O professor disse ainda que o sangue era o alimento favorito do saci, e que este perseguia crianças, principalmente nos dias de vento, “quando aparece envolvido nos ‘rodamoinhos’ de poeira...” (LOBATO, 1998, p. 32). O relato do professor deixou o menino muito assustado, de maneira que, no dia seguinte, ao contrário do que vinha

fazendo, de medo do saci, não matou aula. E, diz o depoente: “De então em diante fui bom aluno... pela assiduidade.” (LOBATO, 1998, p. 32).

Neste depoimento ocorre ainda a primeira referência sobre como se captura um saci. A técnica ensinada neste relato, a do rosário, é simples: espera-se um dia de vento, atira-se um rosário bento sobre um rodamoinho e pronto: o saci está preso. No relato de que temos tratado a tentativa falha; porém, como só depois se descobriria, o rosário não era “benzido”, era “pagão”, o que explica o fracasso da captura. Tal estratégia discursiva – que, para explicar alguma falha no edifício ritualístico do mito, como a falha na captura do saci referida pelo depoimento em questão, coloca a culpa na não observação de alguma das exigências ritualísticas, como, no caso, o fato de o rosário não haver sido benzido – encontrará alguma recorrência ao longo do Inquérito. De qualquer maneira, a técnica do rosário não seria aproveitada na narrativa de Lobato sobre o duende brejeiro, na qual Pedrinho captura um saci, mas com a técnica da peneira, à qual nos referiremos em breve.

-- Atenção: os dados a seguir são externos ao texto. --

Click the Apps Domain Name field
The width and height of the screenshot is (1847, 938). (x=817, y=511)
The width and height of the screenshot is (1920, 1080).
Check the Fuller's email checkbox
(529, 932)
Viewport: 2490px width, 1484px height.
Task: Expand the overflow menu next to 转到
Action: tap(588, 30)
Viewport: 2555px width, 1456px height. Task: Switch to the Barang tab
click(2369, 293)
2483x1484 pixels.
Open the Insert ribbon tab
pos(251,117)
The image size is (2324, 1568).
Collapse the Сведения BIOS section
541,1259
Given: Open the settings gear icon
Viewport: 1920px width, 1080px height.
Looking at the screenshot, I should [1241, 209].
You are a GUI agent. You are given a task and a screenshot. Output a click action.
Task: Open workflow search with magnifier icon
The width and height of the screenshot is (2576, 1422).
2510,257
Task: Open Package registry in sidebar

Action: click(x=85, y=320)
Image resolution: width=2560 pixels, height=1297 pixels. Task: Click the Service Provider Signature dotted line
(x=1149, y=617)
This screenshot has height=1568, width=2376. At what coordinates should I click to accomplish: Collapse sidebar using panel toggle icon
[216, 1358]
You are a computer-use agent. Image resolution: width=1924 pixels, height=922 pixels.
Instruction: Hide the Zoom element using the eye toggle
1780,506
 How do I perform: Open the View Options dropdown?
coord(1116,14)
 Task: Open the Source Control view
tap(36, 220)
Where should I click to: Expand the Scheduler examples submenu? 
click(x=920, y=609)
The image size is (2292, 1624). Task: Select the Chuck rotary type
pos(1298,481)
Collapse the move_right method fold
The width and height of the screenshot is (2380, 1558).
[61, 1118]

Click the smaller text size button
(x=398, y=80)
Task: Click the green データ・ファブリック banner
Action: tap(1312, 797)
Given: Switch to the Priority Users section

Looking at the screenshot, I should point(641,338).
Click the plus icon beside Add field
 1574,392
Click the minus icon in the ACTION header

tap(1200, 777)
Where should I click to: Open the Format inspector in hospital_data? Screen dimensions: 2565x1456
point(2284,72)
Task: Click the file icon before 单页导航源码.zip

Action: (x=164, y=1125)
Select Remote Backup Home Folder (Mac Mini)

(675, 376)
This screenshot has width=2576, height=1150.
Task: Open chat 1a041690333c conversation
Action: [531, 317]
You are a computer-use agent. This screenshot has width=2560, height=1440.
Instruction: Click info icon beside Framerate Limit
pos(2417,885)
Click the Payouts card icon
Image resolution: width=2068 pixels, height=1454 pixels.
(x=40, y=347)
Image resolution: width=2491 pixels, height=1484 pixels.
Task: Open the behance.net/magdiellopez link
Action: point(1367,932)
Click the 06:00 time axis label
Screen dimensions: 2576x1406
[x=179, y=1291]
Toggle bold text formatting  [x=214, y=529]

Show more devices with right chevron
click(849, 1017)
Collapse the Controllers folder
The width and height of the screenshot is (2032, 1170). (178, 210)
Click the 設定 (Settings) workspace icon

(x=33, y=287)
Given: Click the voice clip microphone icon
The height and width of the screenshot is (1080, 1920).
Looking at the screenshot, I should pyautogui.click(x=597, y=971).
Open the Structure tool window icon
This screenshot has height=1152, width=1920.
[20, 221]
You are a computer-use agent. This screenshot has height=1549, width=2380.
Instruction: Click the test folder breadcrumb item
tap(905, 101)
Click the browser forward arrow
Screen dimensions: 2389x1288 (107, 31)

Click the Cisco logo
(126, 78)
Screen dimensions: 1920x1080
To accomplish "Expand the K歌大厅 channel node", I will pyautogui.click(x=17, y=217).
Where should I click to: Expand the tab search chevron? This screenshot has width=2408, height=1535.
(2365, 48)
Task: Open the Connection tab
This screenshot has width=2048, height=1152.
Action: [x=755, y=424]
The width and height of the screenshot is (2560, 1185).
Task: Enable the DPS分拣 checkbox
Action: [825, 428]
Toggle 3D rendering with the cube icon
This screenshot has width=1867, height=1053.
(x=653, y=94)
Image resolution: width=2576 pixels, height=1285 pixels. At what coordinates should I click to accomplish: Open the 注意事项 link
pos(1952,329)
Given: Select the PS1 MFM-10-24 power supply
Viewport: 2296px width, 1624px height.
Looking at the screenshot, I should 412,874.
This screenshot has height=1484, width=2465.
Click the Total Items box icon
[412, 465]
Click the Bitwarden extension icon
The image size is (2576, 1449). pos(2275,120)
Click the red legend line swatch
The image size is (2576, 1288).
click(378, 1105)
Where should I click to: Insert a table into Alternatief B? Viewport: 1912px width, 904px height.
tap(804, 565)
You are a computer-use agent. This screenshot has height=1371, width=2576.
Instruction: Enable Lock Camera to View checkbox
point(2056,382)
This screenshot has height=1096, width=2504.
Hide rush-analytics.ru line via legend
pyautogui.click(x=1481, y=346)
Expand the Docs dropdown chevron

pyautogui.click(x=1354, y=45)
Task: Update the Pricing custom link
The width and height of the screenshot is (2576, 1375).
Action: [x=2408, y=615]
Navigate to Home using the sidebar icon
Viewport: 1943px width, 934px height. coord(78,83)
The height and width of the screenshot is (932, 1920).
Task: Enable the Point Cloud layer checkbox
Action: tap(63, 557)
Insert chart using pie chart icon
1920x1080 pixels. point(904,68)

O próximo relato seria intitulado “Depoimento de Manoel da Barroca”. A introdução de Lobato a este depoimento é a que segue:

Este senhor, pelos modos, e apesar de assinar-se Mané, é homem da cidade, e escovadíssimo. Depõe em tom dialetal como quem o conhece a fundo. É dos tais que aumenta um ponto, quando conta um conto... (LOBATO, 1998, p. 35).

O depoimento é escrito em uma linguagem característica, que Lobato classifica como dialetal, em que o narrador reproduz graficamente, de maneira convincente, diga-se, a fala dos caipiras de sua região. Com isso, engendra um texto saboroso, ágil, marcado por um ritmo bem próximo ao da fala, transmitindo a sensação de que se “ouve” uma narrativa

oral, diretamente da boca de um caipira. Lobato, porém, ao introduzir o relato, como que frisando que não foi “enganado” por seu “tom dialetal”, alerta de que não se trata de um caipira autêntico, apenas de alguém que domina o código lingüístico dos habitantes do interior e, transpondo-o para a linguagem escrita, conseguiu criar um texto literariamente bem resolvido sobre a lenda. Daí Lobato apontar que se trata de alguém “escovadíssimo”.